September 1st, 2010 | 8:00 pm | #45
On further reflection: It’s not just a familiar theme, it’s also an illicit and unimpressive baiting game you’re playing. Or trying to play. I quit letting it bother me a long time ago. I mean, it’s a gnat, it’s kind of annoying in that way, but there’s nothing more to it than that. I thought I’d let you know so you could feel free to let go of it.
September 1st, 2010 | 8:29 pm | #46
Tom, you are consistent in one thing: you are reading too much into my criticisms while yet failing to actually consider them.
September 1st, 2010 | 9:23 pm | #47
Oh, I’ve considered them, C. Ehrlich. See above.
September 1st, 2010 | 11:43 pm | #48
Tom, do you deny that you’ve been hostile and defensive in this thread, or do you defend this behavior?
Insofar as you’ve raised the question of what is “drastically wrong with [your] communication,” you should really address this issue. In all seriousness (your habit of reading into my comments your own suspicions compels me to add this), if you would come to terms with this issue, I really believe it would clear the path for much richer dialogue about your posts.

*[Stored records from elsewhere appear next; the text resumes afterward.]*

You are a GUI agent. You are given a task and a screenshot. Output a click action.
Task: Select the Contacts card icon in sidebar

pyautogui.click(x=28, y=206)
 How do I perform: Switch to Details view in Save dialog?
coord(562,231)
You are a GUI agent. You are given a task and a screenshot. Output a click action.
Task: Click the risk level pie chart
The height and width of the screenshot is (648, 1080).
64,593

September 2nd, 2010 | 6:03 am | #49
You already have my answer, C. Ehrlich.
September 2nd, 2010 | 7:27 am | #50
Islam in America: Are we ready?
Another aspect of getting “ready” that I have long found weird has now been captured by First Thoughts editor R.R. Reno in his post Beating Up On the Left.

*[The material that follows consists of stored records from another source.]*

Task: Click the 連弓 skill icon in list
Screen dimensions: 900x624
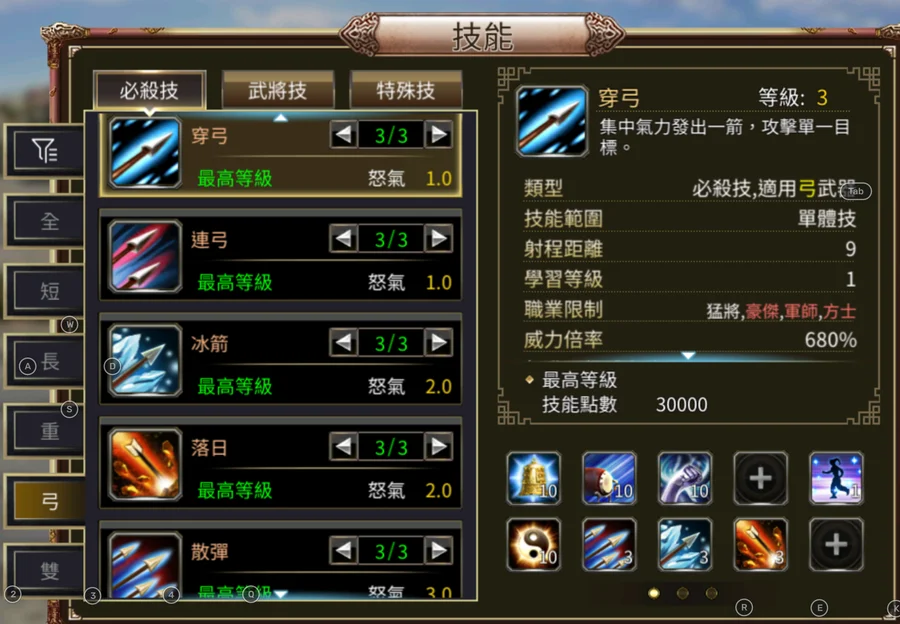Action: click(x=145, y=256)
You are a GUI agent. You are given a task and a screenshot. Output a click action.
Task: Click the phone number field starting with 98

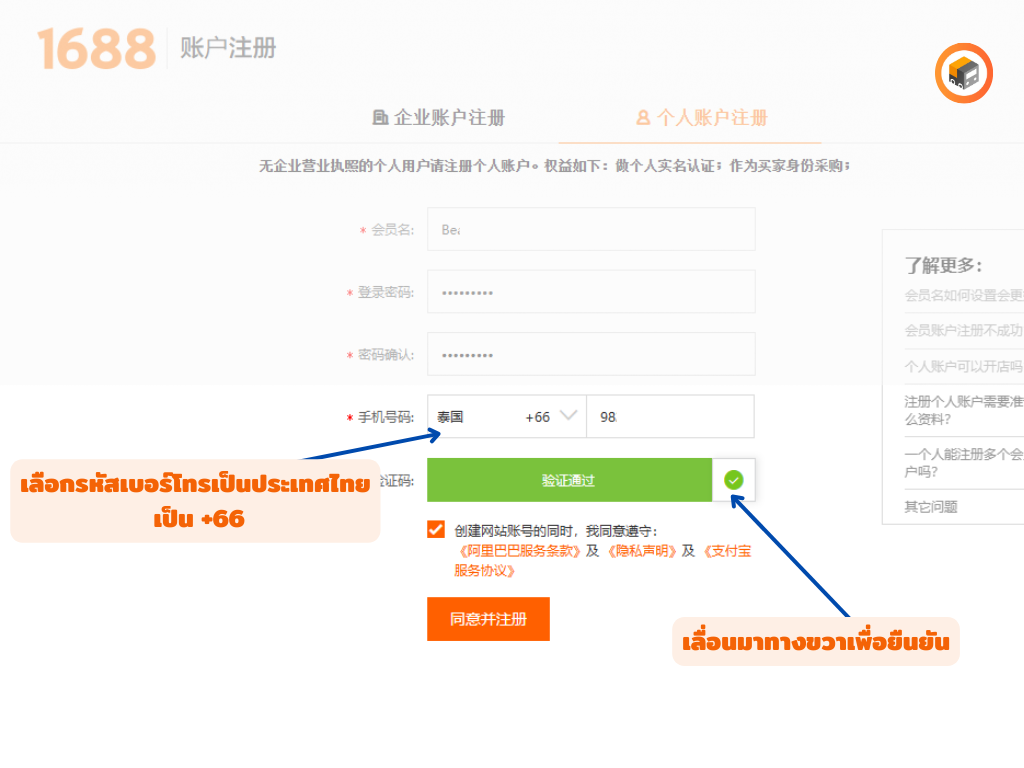[670, 417]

He quotes an atheist undergrad student, Alex Knepper, who writes in an essay, “The Roots of the Left’s Love Affair with Islam”:
“A consistent rationalist has no home on the modern left, because the left has no particular problem with religion. Its problem is with Christian Republicans. The left doesn’t love Darwin, for example; it just hates Palin. It doesn’t love reason, it hates conservative Christianity. With the left, we are dealing with a political ideology that is completely defined by what it hates. And what it hates is anything at all that stands in support of traditional Western values—whether they are Judeo-Christian religious ones or Greco-Roman pagan ones.”

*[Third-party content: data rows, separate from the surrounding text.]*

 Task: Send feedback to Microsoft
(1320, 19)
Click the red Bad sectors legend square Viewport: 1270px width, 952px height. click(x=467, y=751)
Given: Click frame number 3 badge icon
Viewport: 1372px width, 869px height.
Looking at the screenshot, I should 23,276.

Reno then goes on to write: “He[Knepper] goes on to argue that, even though conservative in every relevant respect, Islam gets a free pass because its anti-Western. Islam “sticks it to the man,” and therefore becomes an ally of the transgressive Left.”
So in regards to one aspect of Tom Gilson’s question of “Islam in America: Are We Ready?” we have to also ask:
Are we ready to understand how the American Liberal Left views Islam as their ally?
I think I am. As Knepper wrote: “With the left, we are dealing with a political ideology that is completely defined by what it hates.
Result: I tolerate Islam’s hatred for me since I am an infidel. And I also tolerate the Liberal Left’s hatred for me since I am a conservative Christian.
September 2nd, 2010 | 12:07 pm | #51
Tom,
It looks like you haven’t in fact answered this question. So, although you think you have dealt with these issues, you’ve actually just dismissed them, reading into them your own suspicions. Again, it’s consistent.
Here’s to the goal of increased understanding.
September 2nd, 2010 | 6:40 pm | #52
C. Ehrlich and I disagree on this. Other visitors are invited to read the thread and form their own conclusions.
September 2nd, 2010 | 8:07 pm | #53
Tom, at least one other visitor has come to a similar conclusion as I have about your behavior. But the problem isn’t really what others think (and your concern about your public image may actually be hindering you from facing this issue honestly).
Do you have someone who you would listen to, and who would be willing to give you an honest and critical appraisal of your behavior? If you do, I suggest asking that person–in private–to read this thread. And, although I do think certain concessions on your part would only be helpful, I’d advise you not to concern yourself with your public image at this point.